Omnigeneity (sometimes also called omnigenity) is a property of a magnetic field inside a magnetic confinement fusion reactor. Such a magnetic field is called omnigenous if the path a single particle takes does not drift radially inwards or outwards on average. A particle is then confined to stay on a flux surface. All tokamaks are exactly omnigenous by virtue of their axisymmetry, and conversely an unoptimized stellarator is generally not omnigenous.

Because an exactly omnigenous reactor has no neoclassical transport (in the collisionless limit), stellarators are usually optimized in a way such that this criterion is met. One way to achieve this is by making the magnetic field quasi-symmetric, and the Helically Symmetric eXperiment takes this approach. One can also achieve this property without quasi-symmetry, and Wendelstein 7-X is an example of a device which is close to omnigeneity without being quasi-symmetric.

== Theory ==
The drifting of particles across flux surfaces is generally only a problem for trapped particles, which are trapped in a magnetic mirror. Untrapped (or passing) particles, which can circulate freely around the flux surface, are automatically confined to stay on a flux surface. For trapped particles, omnigeneity relates closely to the second adiabatic invariant $\cal{J}$ (often called the parallel or longitudinal invariant).
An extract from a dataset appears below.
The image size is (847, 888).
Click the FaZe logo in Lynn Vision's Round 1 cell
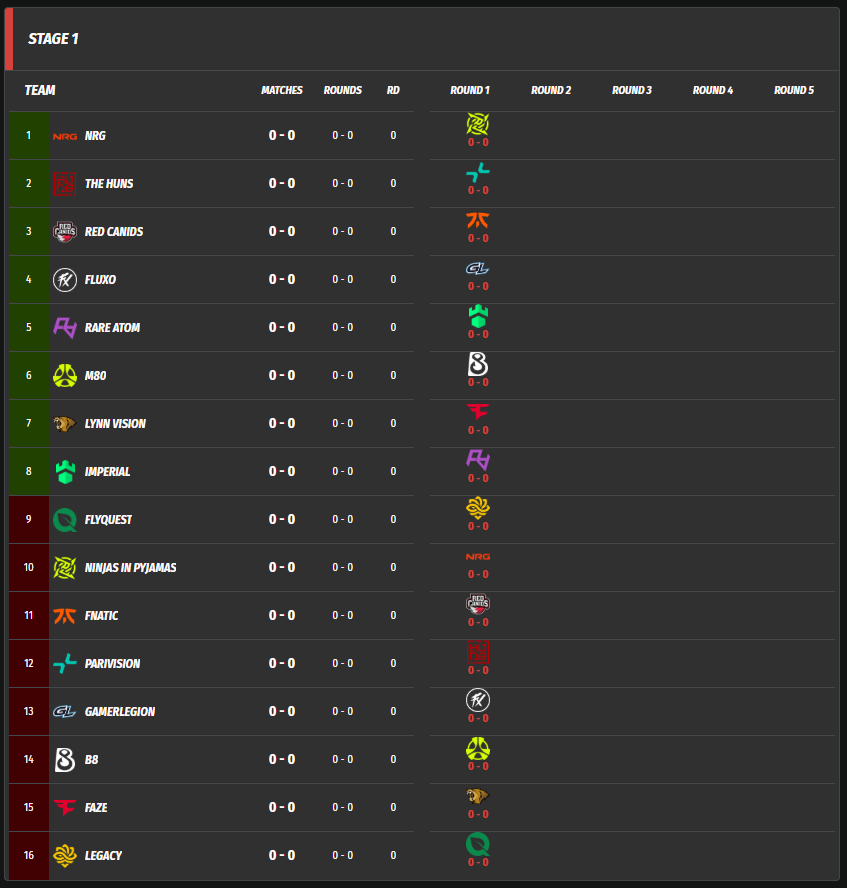478,412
One can show that the radial drift a particle experiences after one full bounce motion is simply related to a derivative of $\cal{J}$,$$\frac{\partial \cal{J}}{\partial \alpha} = q \Delta \psi$$where $q$ is the charge of the particle, $\alpha$ is the magnetic field line label, and $\Delta \psi$ is the total radial drift expressed as a difference in toroidal flux. With this relation, omnigeneity can be expressed as the criterion that the second adiabatic invariant should be the same for all the magnetic field lines on a flux surface,$$\frac{\partial \cal{J}}{\partial \alpha} = 0$$This criterion is exactly met in axisymmetric systems, as the derivative with respect to $\alpha$ can be expressed as a derivative with respect to the toroidal angle (under which the system is invariant). In piecewise omnigenous fields, this criterion is met piecewisely on the flux surface.